_DESCRIPTION OF THE TASK_.
Reproduce the records below line for line, with no changes.

_DATASET_.

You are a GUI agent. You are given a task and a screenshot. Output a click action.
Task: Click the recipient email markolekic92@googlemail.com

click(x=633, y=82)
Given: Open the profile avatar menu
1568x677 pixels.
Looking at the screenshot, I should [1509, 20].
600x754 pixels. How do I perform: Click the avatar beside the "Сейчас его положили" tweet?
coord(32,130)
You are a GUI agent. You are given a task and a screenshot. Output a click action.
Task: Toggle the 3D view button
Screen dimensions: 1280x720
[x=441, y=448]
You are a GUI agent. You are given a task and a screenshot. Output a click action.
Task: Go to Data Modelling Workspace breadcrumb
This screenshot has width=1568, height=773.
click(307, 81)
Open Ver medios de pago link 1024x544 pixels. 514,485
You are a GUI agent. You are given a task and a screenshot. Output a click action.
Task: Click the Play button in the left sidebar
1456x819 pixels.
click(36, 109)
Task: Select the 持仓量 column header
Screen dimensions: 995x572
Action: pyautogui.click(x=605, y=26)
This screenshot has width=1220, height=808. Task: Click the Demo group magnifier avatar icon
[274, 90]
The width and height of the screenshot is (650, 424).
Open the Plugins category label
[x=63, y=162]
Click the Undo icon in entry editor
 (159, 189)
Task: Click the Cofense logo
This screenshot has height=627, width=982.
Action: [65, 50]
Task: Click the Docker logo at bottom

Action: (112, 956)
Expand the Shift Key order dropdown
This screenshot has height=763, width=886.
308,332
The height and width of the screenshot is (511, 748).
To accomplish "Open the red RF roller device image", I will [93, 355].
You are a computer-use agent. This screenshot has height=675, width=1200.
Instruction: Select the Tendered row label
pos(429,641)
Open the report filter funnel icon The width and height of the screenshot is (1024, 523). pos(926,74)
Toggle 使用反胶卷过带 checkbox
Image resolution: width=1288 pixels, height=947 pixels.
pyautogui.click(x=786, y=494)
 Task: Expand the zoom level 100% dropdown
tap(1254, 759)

_SOLUTION TO THE PROBLEM_.
You are a GUI agent. You are given a task and a screenshot. Output a click action.
Task: Click the recipient email markolekic92@googlemail.com

click(x=633, y=82)
Given: Open the profile avatar menu
1568x677 pixels.
Looking at the screenshot, I should [1509, 20].
600x754 pixels. How do I perform: Click the avatar beside the "Сейчас его положили" tweet?
coord(32,130)
You are a GUI agent. You are given a task and a screenshot. Output a click action.
Task: Toggle the 3D view button
Screen dimensions: 1280x720
[x=441, y=448]
You are a GUI agent. You are given a task and a screenshot. Output a click action.
Task: Go to Data Modelling Workspace breadcrumb
This screenshot has width=1568, height=773.
click(307, 81)
Open Ver medios de pago link 1024x544 pixels. 514,485
You are a GUI agent. You are given a task and a screenshot. Output a click action.
Task: Click the Play button in the left sidebar
1456x819 pixels.
click(36, 109)
Task: Select the 持仓量 column header
Screen dimensions: 995x572
Action: pyautogui.click(x=605, y=26)
This screenshot has width=1220, height=808. Task: Click the Demo group magnifier avatar icon
[274, 90]
The width and height of the screenshot is (650, 424).
Open the Plugins category label
[x=63, y=162]
Click the Undo icon in entry editor
 (159, 189)
Task: Click the Cofense logo
This screenshot has height=627, width=982.
Action: [65, 50]
Task: Click the Docker logo at bottom

Action: (112, 956)
Expand the Shift Key order dropdown
This screenshot has height=763, width=886.
308,332
The height and width of the screenshot is (511, 748).
To accomplish "Open the red RF roller device image", I will [93, 355].
You are a computer-use agent. This screenshot has height=675, width=1200.
Instruction: Select the Tendered row label
pos(429,641)
Open the report filter funnel icon The width and height of the screenshot is (1024, 523). pos(926,74)
Toggle 使用反胶卷过带 checkbox
Image resolution: width=1288 pixels, height=947 pixels.
pyautogui.click(x=786, y=494)
 Task: Expand the zoom level 100% dropdown
tap(1254, 759)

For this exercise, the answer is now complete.